### Task requirements:
Could you output every line of the records below as a numbered list, skipping any blank lines and leaving the pictures out?

## start

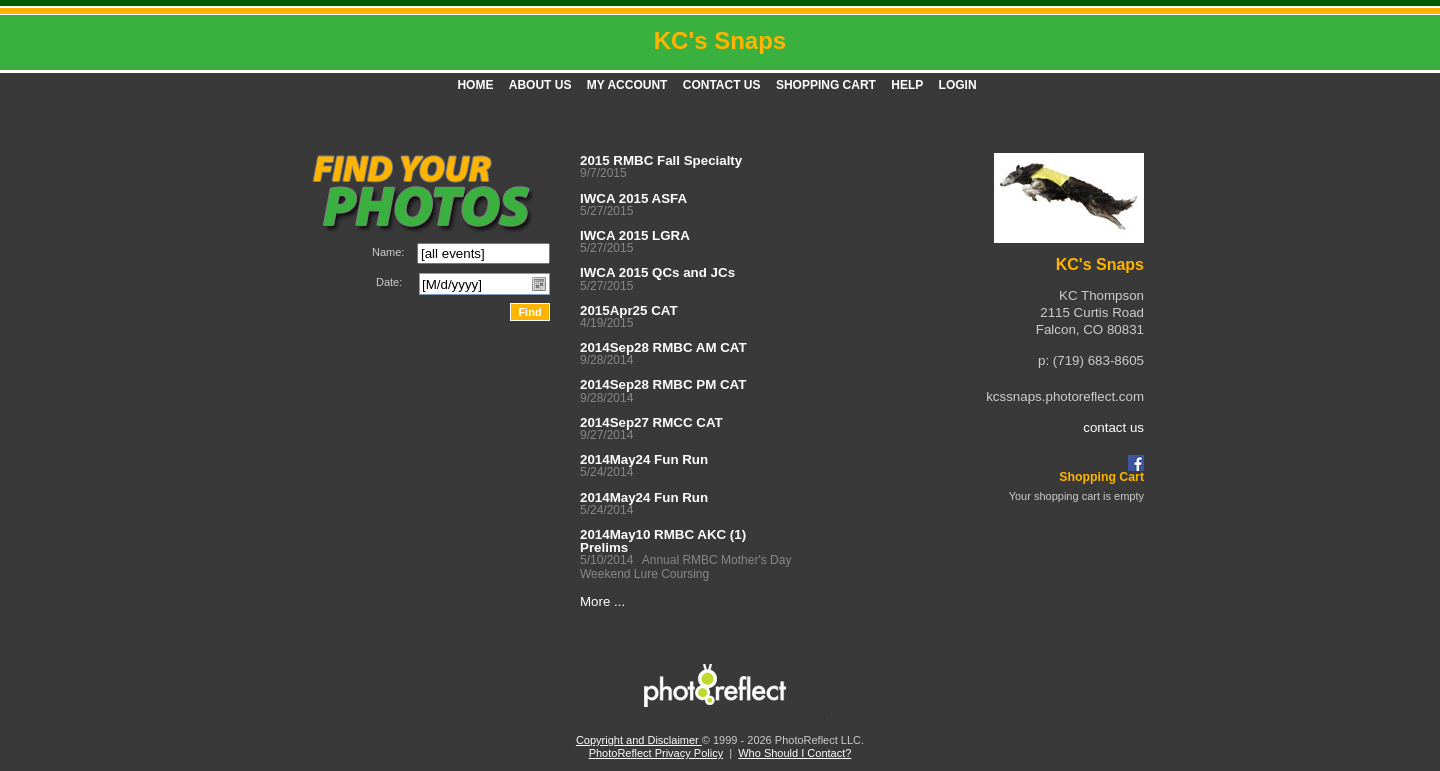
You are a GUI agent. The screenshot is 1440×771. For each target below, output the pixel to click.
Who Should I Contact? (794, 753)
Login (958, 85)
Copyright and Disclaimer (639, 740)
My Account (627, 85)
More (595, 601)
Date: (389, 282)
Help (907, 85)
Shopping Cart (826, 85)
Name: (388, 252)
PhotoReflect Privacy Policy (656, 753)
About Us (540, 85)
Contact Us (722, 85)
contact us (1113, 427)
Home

## end

### The completed task:
1. You are a GUI agent. The screenshot is 1440×771. For each target below, output the pixel to click.
2. Who Should I Contact? (794, 753)
3. Login (958, 85)
4. Copyright and Disclaimer (639, 740)
5. My Account (627, 85)
6. More (595, 601)
7. Date: (389, 282)
8. Help (907, 85)
9. Shopping Cart (826, 85)
10. Name: (388, 252)
11. PhotoReflect Privacy Policy (656, 753)
12. About Us (540, 85)
13. Contact Us (722, 85)
14. contact us (1113, 427)
15. Home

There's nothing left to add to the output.